TOM reporter: Are you still hopeful about our country's environment?
Dr. Liu: Yes, yes. Because we have this determination, and the support of the government and the people.

TOM reporter: How do you view our competition?
Dr. Liu: It's a very good initiative. By letting little children take photos themselves, they can gain a firsthand experience of the environmental problems.

TOM reporter: Do you feel that there's a big difference between this competition and similar ones in Hong Kong?
Dr. Liu: I believe it is due to certain external restrictions. In Hong Kong, everyone has a camera. The theme of our competition at that time was for children to take a photo of a positive environment contrasted against one of a negative environment. The prize goes to the entry with the starkest contrast. But the theme for this competition might have been a bit too broad.
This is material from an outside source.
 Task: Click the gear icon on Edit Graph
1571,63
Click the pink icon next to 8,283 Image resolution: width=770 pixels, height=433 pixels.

TOM reporter: We hope you would give us some advice?
Dr. Liu: I feel that we should encourage the youths and instill a group spirit in their lives. This would create a strong association and it is this association that is important to youths. Certain small projects could be conducted through this group. This should be the most meaningful.



Live interview with 1st prize winner in the upper division, Ms. Sun by TOM.COM reporter

TOM reporter: Where are you from?
Ms. Sun: I'm from Sichuan. Studying in Tianjin now.

TOM reporter: Where did the inspiration for your photo come from?
Ms. Sun: It was coincidental. I took the photo even before hearing about the competition.

TOM reporter: What are your views on the environmental issues?
Ms. Sun: When I was riding the train, I saw these white plastic bags hanging from trees. I felt that environmental awareness is not widespread. People still dump plastic bags onto the streets and when the wind blows, the look of the city is ruined.

TOM reporter: How do you feel about this competition?
Ms. Sun: I feel that it's extremely good.

TOM reporter: Would you continue to be involved in environmental work from now on?
Ms. Sun: I will be even more passionate about environmental protection and will strive to create even better photos.

TOM reporter: Do you feel that environmental awareness is more common now?
Ms. Sun: I feel that the people now are still lacking in environmental awareness. For example, people walking on the streets very often litter the grounds. Also, I feel that they don't observe the importance of water conservation.